Komiser Tahsin, uzanıp poşeti almış ve bir çırpıda içindeki paketi açıp burnuna iyice çarpan lahmacun kokusunun harekete geçirdiği midesini bastırma girişimine başlamıştı. O yemeğini yerken Müdür de kalktığı koltuğa geri oturmuş, onu izlemeye koyulmuştu. Önündeki poşette iki üç parça lahmacun kaldığında mahçup bir şekilde kafasını kaldırıp karanlığın içinde kırpıştırdığı gözlerini Müdür’e dikmişti. Bu talepkar bakışlara istinaden, güleç bir “Yok, sağol” cevabı gelmişti Müdür’den.
Bu cevabı takiben birkaç saniye içinde poşetin içinde kalan birkaç lahmacun da Komiser Tahsin’in midesini boylamıştı. Uzun süre yemek yemeyip bir anda karnını dolduran herkeste olacağı üzere bir mide ağrısı baş gösterdi Komiser Tahsin’de. Dayanamayıp iyice doğruldu yattığı kanepede.
Yastığı da sırtına destek yaptıktan sonra gözlerini Müdür’e dikmişti ki, karşısındaki adamın hareketlendiğini fark etti karanlığın içinde. Gözleri hareketleri takip eder kıvama geldiğinde ise, Komiser Tahsin kendisine uzatılan sigara paketini fark etmişti. Paketin içinden bir sigara çeken Müdür, kalanını Komiser Tahsin’e bırakmıştı.
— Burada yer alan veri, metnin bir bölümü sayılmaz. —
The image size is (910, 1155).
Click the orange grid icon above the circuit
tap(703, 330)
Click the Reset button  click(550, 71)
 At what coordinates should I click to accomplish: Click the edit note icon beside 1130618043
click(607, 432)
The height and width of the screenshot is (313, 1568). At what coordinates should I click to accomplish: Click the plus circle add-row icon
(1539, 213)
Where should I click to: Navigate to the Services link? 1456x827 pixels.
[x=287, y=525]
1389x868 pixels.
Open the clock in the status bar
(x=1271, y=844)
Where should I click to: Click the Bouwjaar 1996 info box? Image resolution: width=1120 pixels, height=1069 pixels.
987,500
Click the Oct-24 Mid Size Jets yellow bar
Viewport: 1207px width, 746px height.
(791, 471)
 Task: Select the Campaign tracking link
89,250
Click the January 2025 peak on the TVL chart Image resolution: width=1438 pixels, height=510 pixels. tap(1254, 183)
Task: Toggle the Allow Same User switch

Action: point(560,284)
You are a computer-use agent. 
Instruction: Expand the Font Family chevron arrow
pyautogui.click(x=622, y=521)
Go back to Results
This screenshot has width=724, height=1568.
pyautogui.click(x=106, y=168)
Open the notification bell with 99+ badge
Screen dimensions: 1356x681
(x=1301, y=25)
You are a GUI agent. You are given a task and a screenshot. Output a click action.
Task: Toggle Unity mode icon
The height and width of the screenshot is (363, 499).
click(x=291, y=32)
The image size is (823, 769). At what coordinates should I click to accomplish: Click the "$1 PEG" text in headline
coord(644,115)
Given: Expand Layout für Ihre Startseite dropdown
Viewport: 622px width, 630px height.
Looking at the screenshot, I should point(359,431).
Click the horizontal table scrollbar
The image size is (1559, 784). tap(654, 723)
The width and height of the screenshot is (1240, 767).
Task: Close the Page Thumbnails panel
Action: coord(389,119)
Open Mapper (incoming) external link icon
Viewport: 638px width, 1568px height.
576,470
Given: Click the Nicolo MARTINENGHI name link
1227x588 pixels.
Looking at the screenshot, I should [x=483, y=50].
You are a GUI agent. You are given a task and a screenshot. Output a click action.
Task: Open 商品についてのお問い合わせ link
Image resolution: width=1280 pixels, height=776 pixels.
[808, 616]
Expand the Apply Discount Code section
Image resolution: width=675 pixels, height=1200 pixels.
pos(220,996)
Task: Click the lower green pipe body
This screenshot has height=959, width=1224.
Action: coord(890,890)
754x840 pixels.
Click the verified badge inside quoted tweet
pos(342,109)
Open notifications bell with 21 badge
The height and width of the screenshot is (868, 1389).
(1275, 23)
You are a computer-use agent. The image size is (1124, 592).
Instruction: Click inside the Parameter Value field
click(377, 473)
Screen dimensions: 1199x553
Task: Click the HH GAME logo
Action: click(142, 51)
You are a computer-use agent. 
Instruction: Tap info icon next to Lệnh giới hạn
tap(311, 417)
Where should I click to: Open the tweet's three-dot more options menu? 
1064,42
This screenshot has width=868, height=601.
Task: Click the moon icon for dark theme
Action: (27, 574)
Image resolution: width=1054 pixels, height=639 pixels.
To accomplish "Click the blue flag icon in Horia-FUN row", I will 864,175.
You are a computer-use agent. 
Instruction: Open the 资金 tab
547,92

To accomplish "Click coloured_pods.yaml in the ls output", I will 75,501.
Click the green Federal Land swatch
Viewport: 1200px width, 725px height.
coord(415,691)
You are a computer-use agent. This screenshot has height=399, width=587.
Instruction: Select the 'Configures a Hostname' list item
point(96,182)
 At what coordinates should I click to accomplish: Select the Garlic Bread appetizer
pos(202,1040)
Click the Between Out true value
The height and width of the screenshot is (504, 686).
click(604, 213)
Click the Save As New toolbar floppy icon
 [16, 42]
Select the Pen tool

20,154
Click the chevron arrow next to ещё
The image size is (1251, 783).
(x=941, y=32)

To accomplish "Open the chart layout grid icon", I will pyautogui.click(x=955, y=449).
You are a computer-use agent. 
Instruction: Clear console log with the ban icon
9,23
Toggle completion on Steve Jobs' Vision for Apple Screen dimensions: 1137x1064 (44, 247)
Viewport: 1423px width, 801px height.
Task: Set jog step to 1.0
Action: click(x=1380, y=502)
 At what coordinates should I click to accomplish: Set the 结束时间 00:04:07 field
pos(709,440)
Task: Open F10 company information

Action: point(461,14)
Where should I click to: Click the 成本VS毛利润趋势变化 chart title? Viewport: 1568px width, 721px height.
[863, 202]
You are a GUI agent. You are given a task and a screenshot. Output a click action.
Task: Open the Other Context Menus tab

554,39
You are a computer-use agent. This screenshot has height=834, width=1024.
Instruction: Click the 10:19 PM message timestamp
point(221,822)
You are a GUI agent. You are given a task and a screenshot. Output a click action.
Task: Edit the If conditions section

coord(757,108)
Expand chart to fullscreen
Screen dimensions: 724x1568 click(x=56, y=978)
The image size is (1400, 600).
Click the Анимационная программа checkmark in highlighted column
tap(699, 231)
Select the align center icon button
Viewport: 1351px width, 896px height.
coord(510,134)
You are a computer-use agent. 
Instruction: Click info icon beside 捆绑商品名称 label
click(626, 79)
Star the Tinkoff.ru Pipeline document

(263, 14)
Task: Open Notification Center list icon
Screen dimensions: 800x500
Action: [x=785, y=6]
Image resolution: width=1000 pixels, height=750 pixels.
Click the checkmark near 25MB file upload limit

Bir müddet sessizce sigaralarını içen ikilinin kültablası arayışına ise boş bira şişeleri yetişti. Aralarındaki sessizliği bozan ise Komiser Tahsin oldu:
“Hayırdır?”
Müdür, öksürüp boğazını temizledikten sonra “Pek hayır değil…” diye homurdandı.
“Senin dinlenip kendini toparlaman hepimizin istediği şey Tahsin. Ama sana bir teklif sunmaya geldim şimdi… “
Komiser Tahsin, sigarayı tuttuğu elini havaya kaldırıp Müdür’ü durdurdu.
“Ben kaç gündür bu haldeyim?”
Müdür, bekletmeden cevap verdi:
“Beş…”
Komiser Tahsin bir ıslık öttürdü, yerinde istemsizce daha fazla doğruldu.
“Ne diyorsun ya? Beş gündür mü?”
Müdür, elini havada salladı.
“Geç şimdi bunları. Diyorum ya, bir problem yok. Uzun süredir dinlenmiyorsun zaten, son yaşananlar iyice yıprattı seni. Sen dinlenmene bak. Fakat burada değil…”
Komiser Tahsin, son nefeslerini çektiği sigarasını silkecekken bira şişesinin içine düşürdü şaşkınlıktan.
“Ne demek “Burada değil”?”
“Yasin’in evinde yaptığımız aramada günlüğünü bulduk Tahsin. Durum biraz ciddi… Çocuk zaten manyak ama kafayı da sana takmış. Günlüğü okuduğunda sen de anlayacaksın. Biz Yasin’i kovalarken, senin bir süre buradan uzaklaşman en doğrusu olacak!”
Bu sözler üzerine biraz duraksayan tecrübeli polis, “Peki ya kabul etmezsem?” diye sordu.
“Sana teklif sunuyorum dedim, soru soruyorum demedim.”